No Snowball on Habitable Tidally Locked Planets with a Dynamic Ocean

TL;DR

This study uses a coupled ocean-atmosphere climate model to investigate whether tidally locked habitable planets can experience snowball events, finding that ocean heat transport prevents bifurcations and hysteresis in climate states.

Contribution

It demonstrates that including ocean heat transport in climate models prevents snowball bifurcations on tidally locked planets, challenging previous intermediate complexity model results.

Findings

Ocean heat transport does not cause snowball bifurcations.

Tidally locked habitable planets are unlikely to undergo long-term snowball states.

Coupled ocean-atmosphere models provide more accurate climate stability assessments.

Abstract

Terrestrial planets orbiting within the habitable zones of M-stars are likely to become tidally locked in a 1:1 spin:orbit configuration and are prime targets for future characterization efforts.

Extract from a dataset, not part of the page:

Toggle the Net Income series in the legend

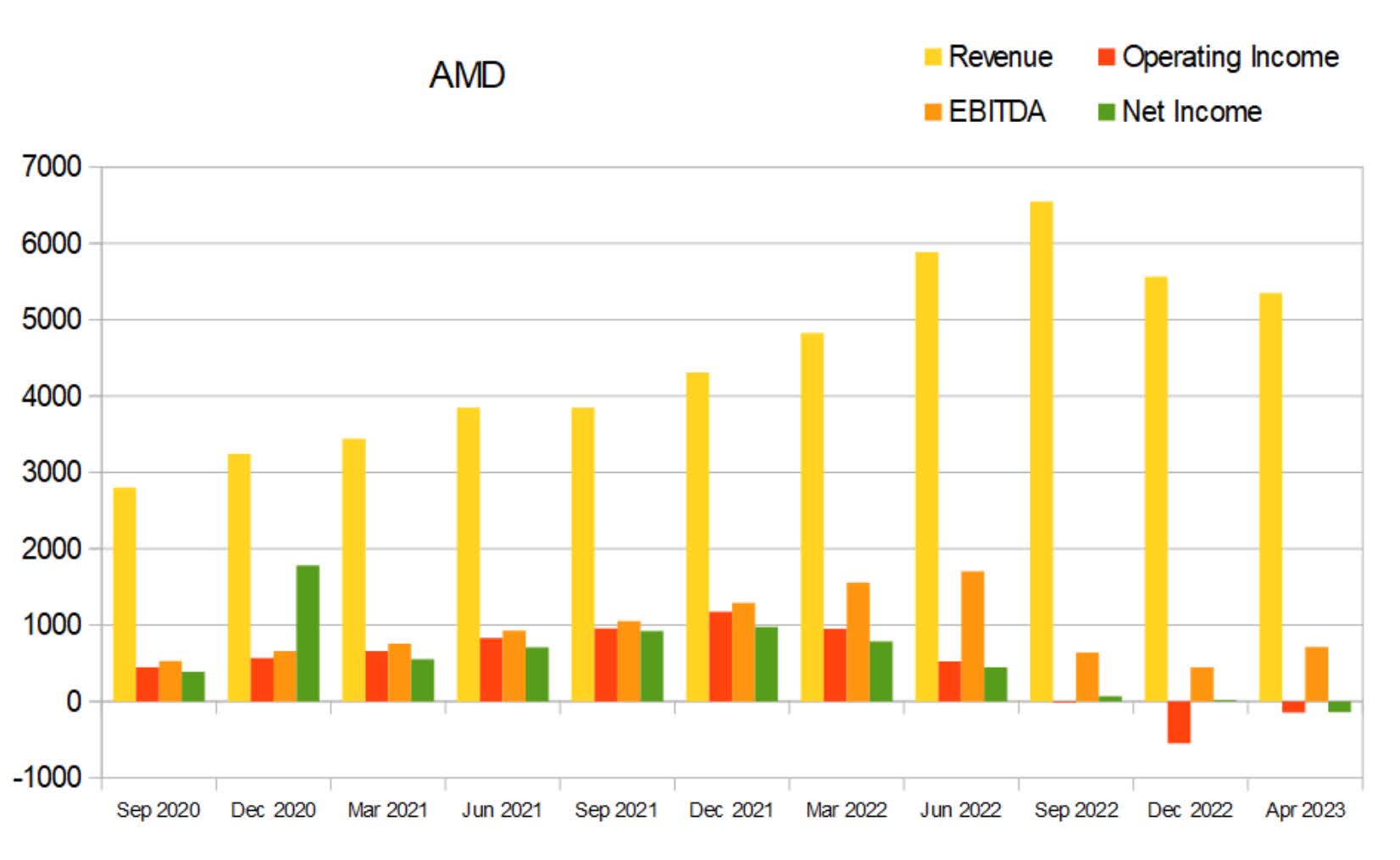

An issue of importance for the potential habitability of terrestrial planets is whether they could experience snowball events (periods of global glaciation). Previous work using an intermediate complexity atmospheric Global Climate Model (GCM) with no ocean heat transport suggested that tidally locked planets would smoothly transition to a snowball, in contrast with Earth, which has bifurcations and hysteresis in climate state associated with global glaciation. In this paper, we use a coupled ocean-atmosphere GCM (ROCKE-3D) to model tidally locked planets with no continents. We chose this configuration in order to consider a case that we expect to have high ocean heat transport. We show that including ocean heat transport does not reintroduce the snowball bifurcation. An implication of this result is that a tidally locked planet in the habitable zone is unlikely to be found in a snowball state for a geologically significant period of time.